EXERCISE DETAILS:
In the records below, find each line with the word "Choose" and copy it.

Dataset entries:

# # # # # # #

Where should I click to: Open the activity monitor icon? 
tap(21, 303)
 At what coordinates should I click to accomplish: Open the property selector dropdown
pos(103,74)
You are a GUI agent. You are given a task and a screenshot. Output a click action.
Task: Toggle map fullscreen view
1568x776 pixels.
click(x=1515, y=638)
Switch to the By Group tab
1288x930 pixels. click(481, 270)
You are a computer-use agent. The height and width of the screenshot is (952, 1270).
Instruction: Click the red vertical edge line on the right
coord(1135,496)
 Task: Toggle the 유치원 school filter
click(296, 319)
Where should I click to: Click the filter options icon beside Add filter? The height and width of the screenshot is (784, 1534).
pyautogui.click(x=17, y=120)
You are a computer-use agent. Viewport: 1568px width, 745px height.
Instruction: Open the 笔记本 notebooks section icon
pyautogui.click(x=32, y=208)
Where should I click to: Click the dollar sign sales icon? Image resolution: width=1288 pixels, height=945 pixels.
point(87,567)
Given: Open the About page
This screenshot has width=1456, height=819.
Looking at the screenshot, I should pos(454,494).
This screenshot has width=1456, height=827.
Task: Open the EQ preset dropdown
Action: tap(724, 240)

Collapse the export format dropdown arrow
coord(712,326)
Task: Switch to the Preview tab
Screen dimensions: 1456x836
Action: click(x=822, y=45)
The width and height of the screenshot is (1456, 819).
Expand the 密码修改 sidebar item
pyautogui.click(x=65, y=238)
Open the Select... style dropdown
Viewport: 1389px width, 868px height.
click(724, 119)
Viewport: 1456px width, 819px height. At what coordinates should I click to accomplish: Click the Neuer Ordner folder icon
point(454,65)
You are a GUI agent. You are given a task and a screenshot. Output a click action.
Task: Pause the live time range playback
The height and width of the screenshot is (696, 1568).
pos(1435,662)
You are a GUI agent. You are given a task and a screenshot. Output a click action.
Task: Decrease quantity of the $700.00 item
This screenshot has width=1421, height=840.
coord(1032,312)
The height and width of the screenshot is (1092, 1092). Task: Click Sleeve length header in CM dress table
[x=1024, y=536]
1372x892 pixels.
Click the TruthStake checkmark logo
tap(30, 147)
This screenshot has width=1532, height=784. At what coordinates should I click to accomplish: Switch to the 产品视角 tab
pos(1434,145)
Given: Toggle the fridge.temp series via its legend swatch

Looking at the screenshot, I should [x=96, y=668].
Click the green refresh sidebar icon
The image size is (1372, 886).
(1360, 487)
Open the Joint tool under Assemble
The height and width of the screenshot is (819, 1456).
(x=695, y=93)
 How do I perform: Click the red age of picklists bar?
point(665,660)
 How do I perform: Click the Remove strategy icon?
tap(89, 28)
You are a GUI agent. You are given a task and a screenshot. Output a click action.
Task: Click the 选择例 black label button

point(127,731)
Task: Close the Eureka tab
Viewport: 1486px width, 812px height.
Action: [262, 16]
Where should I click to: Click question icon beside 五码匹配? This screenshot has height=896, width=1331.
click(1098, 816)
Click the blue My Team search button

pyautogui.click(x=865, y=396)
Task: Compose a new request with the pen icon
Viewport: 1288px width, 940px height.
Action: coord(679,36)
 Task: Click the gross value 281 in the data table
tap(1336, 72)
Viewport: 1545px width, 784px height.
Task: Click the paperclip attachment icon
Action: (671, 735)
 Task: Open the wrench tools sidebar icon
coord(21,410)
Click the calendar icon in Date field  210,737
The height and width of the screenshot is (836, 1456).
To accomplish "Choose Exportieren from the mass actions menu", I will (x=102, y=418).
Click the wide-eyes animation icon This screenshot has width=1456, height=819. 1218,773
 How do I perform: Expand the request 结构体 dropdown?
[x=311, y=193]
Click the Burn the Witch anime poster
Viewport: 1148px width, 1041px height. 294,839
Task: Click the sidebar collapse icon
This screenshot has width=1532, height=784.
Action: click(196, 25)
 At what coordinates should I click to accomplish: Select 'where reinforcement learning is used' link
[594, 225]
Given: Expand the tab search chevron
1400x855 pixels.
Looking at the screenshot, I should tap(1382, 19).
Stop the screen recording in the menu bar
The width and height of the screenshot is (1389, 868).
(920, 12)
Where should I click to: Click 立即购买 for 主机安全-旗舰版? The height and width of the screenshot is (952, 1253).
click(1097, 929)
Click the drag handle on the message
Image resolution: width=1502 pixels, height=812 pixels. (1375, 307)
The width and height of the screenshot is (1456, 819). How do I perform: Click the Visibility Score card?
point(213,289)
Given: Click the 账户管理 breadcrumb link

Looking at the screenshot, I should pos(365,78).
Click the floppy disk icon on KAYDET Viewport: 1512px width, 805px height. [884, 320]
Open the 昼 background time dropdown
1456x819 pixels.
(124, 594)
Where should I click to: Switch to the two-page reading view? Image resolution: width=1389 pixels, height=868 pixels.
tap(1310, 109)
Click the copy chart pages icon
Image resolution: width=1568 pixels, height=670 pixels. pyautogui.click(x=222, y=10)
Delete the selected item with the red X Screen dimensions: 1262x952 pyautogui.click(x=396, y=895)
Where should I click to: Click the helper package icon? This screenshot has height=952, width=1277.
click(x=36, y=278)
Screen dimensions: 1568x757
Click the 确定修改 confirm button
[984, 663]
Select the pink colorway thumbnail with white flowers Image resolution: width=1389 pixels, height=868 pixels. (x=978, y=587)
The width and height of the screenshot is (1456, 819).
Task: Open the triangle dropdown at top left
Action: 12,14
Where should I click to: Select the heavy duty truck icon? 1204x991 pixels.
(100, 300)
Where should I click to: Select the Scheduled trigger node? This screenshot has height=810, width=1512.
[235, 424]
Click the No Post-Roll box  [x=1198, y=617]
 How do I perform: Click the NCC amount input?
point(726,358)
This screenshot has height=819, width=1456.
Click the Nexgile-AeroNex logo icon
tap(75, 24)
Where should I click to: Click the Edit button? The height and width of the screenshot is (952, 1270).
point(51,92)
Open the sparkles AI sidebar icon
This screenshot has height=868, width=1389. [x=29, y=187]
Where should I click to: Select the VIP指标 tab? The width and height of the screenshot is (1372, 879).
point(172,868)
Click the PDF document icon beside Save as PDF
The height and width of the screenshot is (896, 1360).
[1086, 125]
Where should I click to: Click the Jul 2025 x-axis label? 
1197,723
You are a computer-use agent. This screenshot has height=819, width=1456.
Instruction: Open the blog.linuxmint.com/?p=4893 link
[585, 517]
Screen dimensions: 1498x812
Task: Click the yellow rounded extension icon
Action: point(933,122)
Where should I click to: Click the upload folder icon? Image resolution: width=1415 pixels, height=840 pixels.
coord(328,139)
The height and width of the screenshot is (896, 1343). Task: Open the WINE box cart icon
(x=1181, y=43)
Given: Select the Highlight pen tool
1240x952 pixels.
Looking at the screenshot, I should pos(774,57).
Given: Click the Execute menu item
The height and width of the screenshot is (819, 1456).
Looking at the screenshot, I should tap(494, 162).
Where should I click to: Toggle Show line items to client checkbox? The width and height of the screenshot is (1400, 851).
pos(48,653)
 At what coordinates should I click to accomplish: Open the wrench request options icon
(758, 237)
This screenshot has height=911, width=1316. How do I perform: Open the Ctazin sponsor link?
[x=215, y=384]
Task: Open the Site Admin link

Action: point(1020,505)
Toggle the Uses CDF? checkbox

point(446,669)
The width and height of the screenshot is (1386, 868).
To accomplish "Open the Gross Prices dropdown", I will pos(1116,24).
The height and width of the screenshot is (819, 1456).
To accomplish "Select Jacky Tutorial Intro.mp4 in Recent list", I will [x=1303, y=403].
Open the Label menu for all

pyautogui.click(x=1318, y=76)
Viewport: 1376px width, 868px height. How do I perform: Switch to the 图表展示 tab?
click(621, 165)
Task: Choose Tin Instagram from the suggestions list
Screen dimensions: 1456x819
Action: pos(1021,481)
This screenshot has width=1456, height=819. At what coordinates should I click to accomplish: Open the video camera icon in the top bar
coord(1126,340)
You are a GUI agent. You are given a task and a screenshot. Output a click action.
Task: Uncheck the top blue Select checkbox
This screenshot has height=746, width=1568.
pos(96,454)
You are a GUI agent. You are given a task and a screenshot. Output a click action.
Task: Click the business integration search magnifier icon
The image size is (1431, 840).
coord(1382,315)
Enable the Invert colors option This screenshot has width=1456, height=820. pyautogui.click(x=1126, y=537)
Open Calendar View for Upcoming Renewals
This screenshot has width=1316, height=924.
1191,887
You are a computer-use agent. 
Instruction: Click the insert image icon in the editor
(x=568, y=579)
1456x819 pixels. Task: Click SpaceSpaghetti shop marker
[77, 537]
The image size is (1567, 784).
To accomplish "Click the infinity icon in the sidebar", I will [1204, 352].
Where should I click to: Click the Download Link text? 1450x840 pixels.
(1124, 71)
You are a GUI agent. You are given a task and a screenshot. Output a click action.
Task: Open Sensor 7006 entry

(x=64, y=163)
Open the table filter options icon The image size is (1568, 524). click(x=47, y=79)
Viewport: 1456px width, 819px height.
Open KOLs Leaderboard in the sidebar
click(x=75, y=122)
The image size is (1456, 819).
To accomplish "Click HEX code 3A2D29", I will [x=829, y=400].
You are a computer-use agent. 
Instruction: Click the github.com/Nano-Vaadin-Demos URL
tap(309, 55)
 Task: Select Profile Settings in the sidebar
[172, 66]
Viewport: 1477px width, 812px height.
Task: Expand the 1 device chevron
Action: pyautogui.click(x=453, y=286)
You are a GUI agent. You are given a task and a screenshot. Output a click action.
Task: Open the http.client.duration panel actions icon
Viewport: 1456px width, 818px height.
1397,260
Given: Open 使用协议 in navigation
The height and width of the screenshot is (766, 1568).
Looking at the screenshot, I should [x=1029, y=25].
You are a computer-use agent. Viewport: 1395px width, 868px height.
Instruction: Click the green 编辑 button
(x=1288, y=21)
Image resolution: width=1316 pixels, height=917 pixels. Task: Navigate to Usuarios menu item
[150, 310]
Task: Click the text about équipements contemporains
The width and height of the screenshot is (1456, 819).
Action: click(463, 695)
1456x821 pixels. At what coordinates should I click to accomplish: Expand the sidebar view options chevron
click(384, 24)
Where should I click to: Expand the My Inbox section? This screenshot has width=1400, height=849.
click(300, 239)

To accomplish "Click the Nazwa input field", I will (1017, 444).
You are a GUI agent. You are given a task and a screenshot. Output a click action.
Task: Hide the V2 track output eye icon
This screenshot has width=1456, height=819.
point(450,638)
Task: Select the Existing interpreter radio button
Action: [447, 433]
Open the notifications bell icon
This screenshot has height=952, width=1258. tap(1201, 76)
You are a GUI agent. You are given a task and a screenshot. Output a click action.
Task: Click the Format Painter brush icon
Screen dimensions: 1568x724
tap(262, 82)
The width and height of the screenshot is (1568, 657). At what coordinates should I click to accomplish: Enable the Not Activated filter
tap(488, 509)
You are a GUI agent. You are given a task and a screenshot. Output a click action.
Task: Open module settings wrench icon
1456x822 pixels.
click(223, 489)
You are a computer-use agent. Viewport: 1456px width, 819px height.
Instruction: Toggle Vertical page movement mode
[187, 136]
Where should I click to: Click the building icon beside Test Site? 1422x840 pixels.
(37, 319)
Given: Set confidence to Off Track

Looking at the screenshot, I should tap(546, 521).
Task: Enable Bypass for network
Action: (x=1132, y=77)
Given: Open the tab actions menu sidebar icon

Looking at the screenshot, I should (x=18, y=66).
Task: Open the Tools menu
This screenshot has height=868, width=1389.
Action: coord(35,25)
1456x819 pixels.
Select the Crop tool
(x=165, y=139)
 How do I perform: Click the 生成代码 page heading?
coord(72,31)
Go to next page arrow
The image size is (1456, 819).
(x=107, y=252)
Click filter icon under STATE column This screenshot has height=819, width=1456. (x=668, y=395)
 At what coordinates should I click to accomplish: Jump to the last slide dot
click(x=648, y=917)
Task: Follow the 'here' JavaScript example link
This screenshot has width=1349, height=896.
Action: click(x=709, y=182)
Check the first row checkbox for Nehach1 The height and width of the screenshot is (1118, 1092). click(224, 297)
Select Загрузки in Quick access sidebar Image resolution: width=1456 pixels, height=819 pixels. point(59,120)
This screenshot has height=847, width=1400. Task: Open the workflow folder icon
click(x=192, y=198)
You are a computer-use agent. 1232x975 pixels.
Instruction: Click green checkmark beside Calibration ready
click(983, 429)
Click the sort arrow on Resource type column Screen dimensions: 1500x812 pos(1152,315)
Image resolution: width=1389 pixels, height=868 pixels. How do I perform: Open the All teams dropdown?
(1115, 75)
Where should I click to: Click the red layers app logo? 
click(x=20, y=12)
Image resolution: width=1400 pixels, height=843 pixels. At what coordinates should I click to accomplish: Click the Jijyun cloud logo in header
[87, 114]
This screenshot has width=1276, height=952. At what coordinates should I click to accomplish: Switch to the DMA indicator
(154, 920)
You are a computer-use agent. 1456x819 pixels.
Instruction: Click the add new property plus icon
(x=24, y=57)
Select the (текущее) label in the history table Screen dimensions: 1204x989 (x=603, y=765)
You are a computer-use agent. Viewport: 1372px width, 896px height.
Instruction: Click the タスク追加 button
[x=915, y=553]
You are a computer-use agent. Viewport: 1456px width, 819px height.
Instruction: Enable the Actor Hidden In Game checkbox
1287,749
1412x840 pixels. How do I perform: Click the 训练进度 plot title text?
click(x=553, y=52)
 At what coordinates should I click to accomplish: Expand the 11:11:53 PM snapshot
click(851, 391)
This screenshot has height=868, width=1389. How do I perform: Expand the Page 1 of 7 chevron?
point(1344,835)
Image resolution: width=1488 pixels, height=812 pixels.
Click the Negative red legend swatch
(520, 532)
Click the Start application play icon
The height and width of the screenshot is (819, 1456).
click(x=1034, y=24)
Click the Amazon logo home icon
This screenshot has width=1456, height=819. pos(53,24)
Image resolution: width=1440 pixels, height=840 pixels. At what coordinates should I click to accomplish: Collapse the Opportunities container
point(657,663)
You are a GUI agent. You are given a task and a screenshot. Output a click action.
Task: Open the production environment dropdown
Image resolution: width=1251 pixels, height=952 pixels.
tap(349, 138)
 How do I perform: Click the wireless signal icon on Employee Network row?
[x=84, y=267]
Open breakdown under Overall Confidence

# # # # # # #

RESPONSE FOR THIS EXERCISE:
To accomplish "Choose Exportieren from the mass actions menu", I will (x=102, y=418).
Task: Choose Tin Instagram from the suggestions list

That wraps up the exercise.